◆ **WHAT THE TASK REQUIRES**: Which lines of the data contain the string "Gratis"? Copy every one of them.

◆ **Dataset entries**:
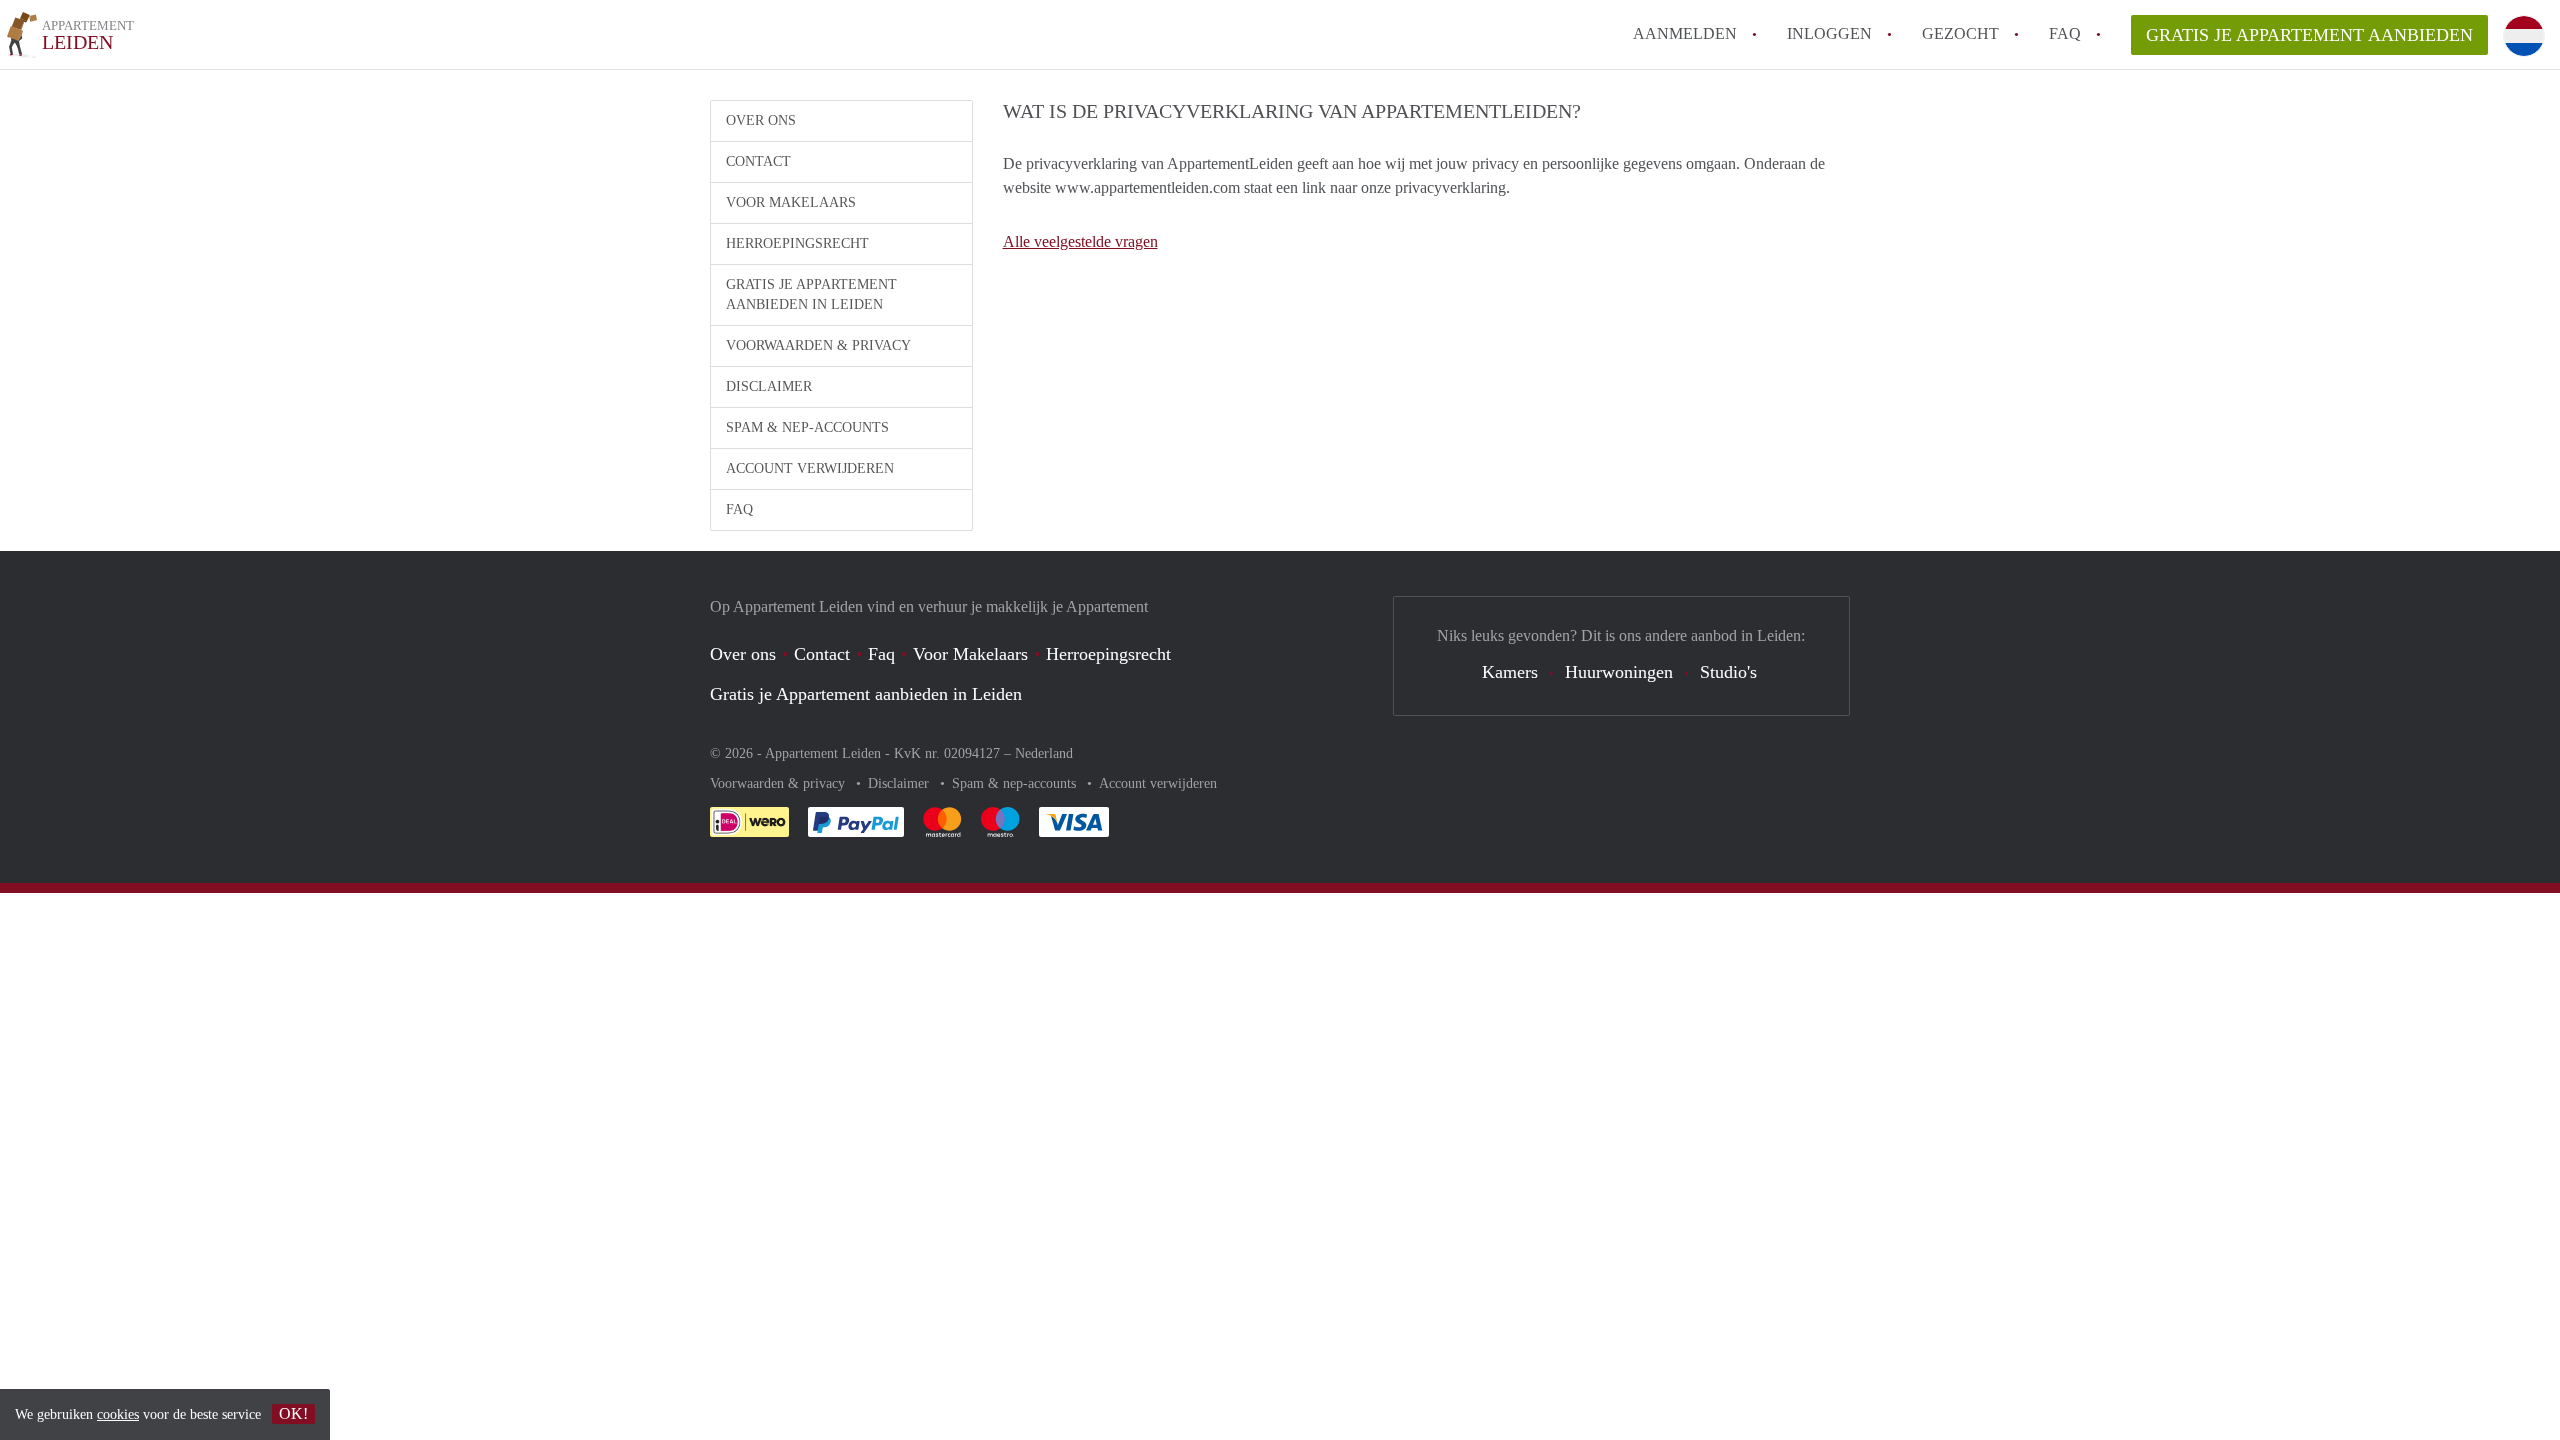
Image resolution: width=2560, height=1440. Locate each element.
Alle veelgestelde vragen (1080, 241)
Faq (881, 654)
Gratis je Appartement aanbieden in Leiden (811, 294)
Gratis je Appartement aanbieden (2309, 35)
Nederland (1044, 753)
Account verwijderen (810, 468)
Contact (758, 161)
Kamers (1510, 672)
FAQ (2065, 33)
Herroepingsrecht (797, 243)
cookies (118, 1414)
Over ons (761, 120)
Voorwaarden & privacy (818, 345)
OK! (293, 1413)
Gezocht (1960, 33)
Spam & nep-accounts (807, 427)
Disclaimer (769, 386)
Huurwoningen (1619, 672)
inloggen (1829, 33)
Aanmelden (1685, 33)
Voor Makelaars (791, 202)
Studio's (1728, 672)
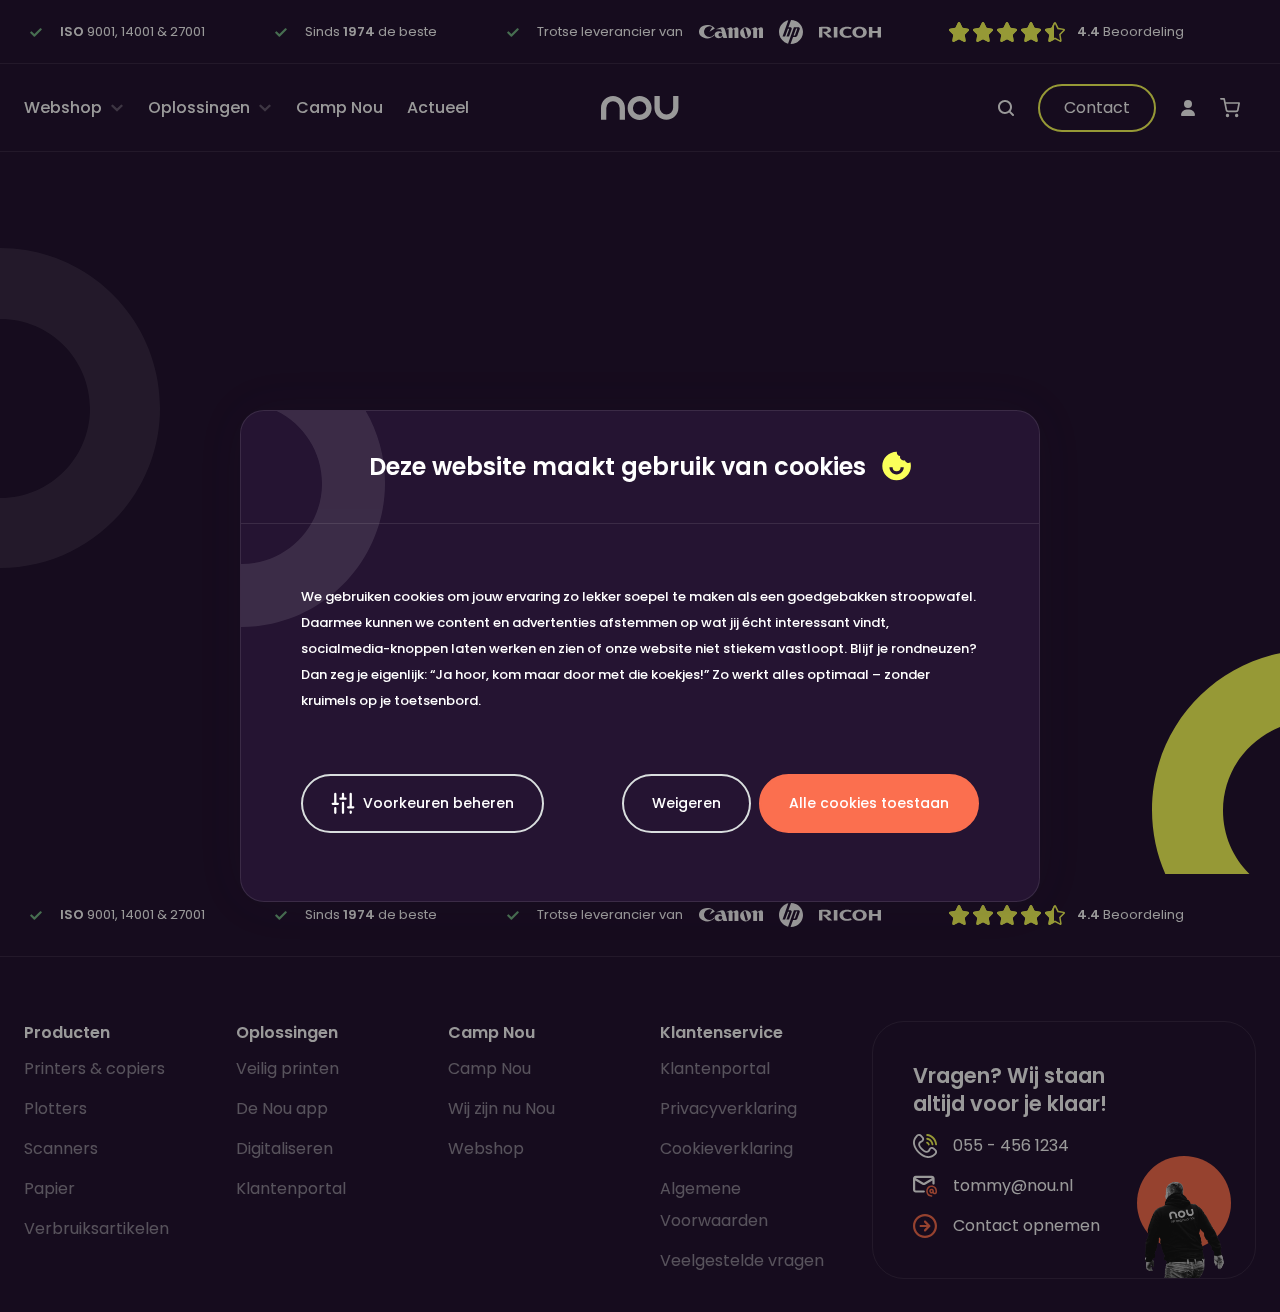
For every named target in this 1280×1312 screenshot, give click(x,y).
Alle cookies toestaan (869, 803)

◆ **ANSWER**:
Gratis je Appartement aanbieden in Leiden (811, 294)
Gratis je Appartement aanbieden (2309, 35)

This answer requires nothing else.